▶ [PASSAGE]

Portuguese author (born 1949)

Raúl António Proença de Marcelino Mesquita (born May 12, 1949) is a Portuguese author. He graduated in with a degree in philosophy from the Lisbon Classical University.

== Biography ==
Raúl Mesquita was born in Lisbon, where he attended the Lycée Français, followed by the grammar schools Liceu Camões and Liceu D. João de Castro, finishing his studies at the Lisbon Classical University. Grandson of Raul Proença, he escaped from Portugal in June 1970 as a conscientious objector. He then lived in Belgium and in the United Kingdom, and was recognised as a political exile by the UN in Brussels in December 1970.

He returned to his homeland in December 1974, after the Democratic revolution. He has published works both in psychology and in philosophy, such as, a Psychology Dictionary (co-author), Dicionário de Psicologia and the Critical Dictionary of Philosophy, (Dicionário Crítico de Filosofia) sole author, Plátano Editora.

▶ [EXERCISE] Copy out the entire Raúl Mesquita biography word for word. The material that comes next has nothing to do with the Raúl Mesquita biography.

▶ [EXCERPTED DATA]
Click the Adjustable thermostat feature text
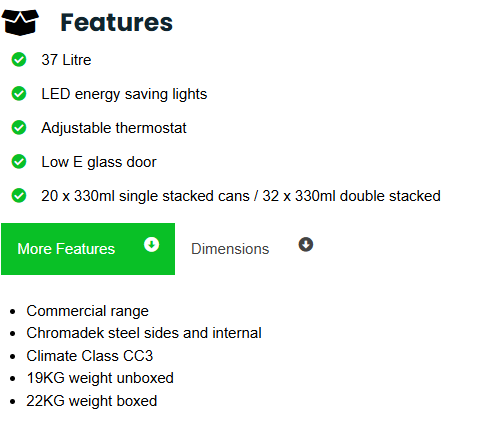(114, 128)

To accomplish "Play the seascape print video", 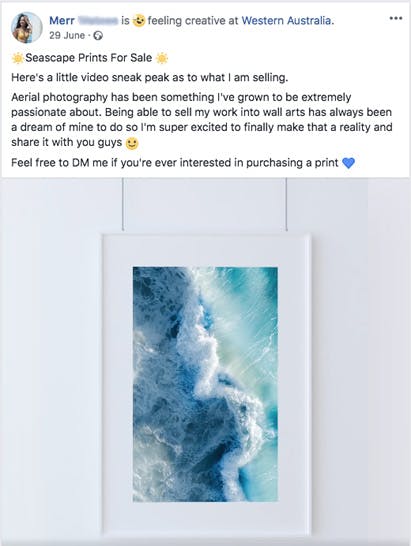I will tap(206, 361).
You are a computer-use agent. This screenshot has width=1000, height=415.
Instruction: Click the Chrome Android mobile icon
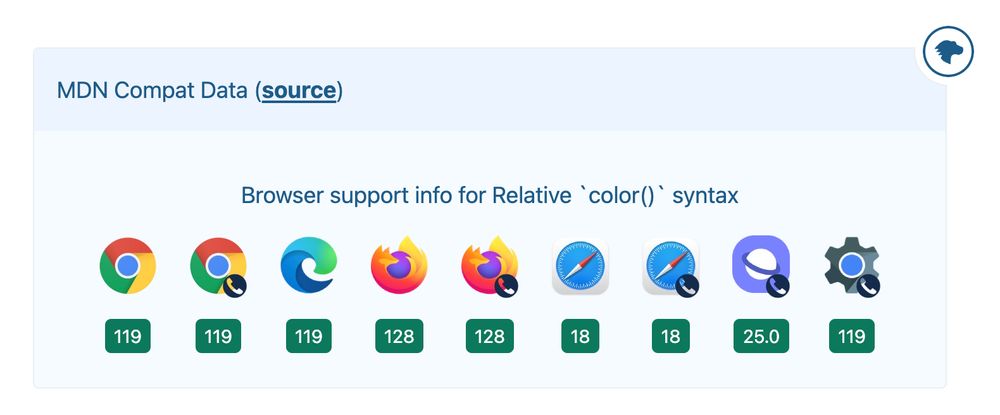[218, 266]
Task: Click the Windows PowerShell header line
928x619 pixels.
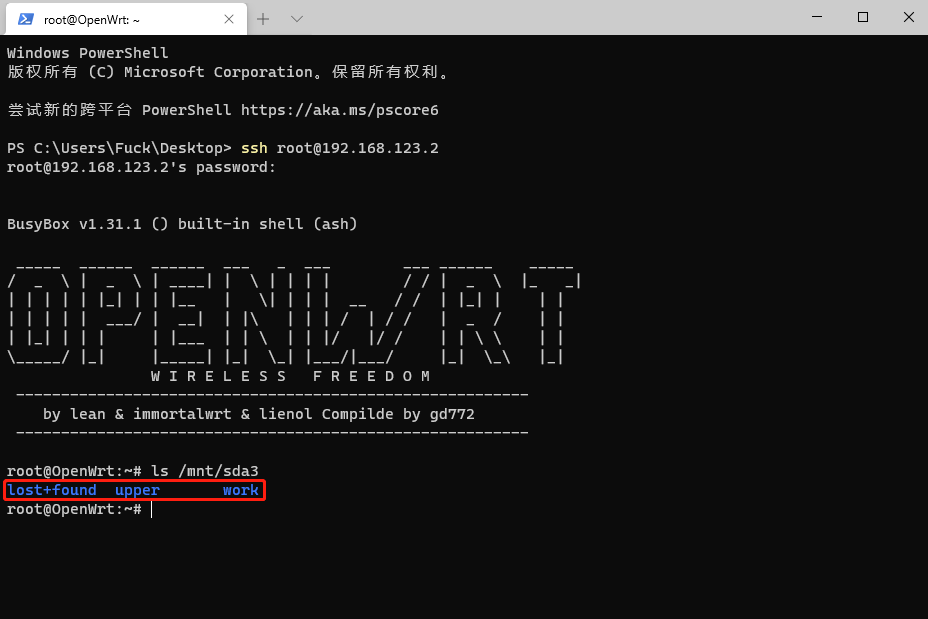Action: pyautogui.click(x=88, y=53)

▶ [TASK SOLUTION]
Portuguese author (born 1949)

Raúl António Proença de Marcelino Mesquita (born May 12, 1949) is a Portuguese author. He graduated in with a degree in philosophy from the Lisbon Classical University.

== Biography ==
Raúl Mesquita was born in Lisbon, where he attended the Lycée Français, followed by the grammar schools Liceu Camões and Liceu D. João de Castro, finishing his studies at the Lisbon Classical University. Grandson of Raul Proença, he escaped from Portugal in June 1970 as a conscientious objector. He then lived in Belgium and in the United Kingdom, and was recognised as a political exile by the UN in Brussels in December 1970.

He returned to his homeland in December 1974, after the Democratic revolution. He has published works both in psychology and in philosophy, such as, a Psychology Dictionary (co-author), Dicionário de Psicologia and the Critical Dictionary of Philosophy, (Dicionário Crítico de Filosofia) sole author, Plátano Editora.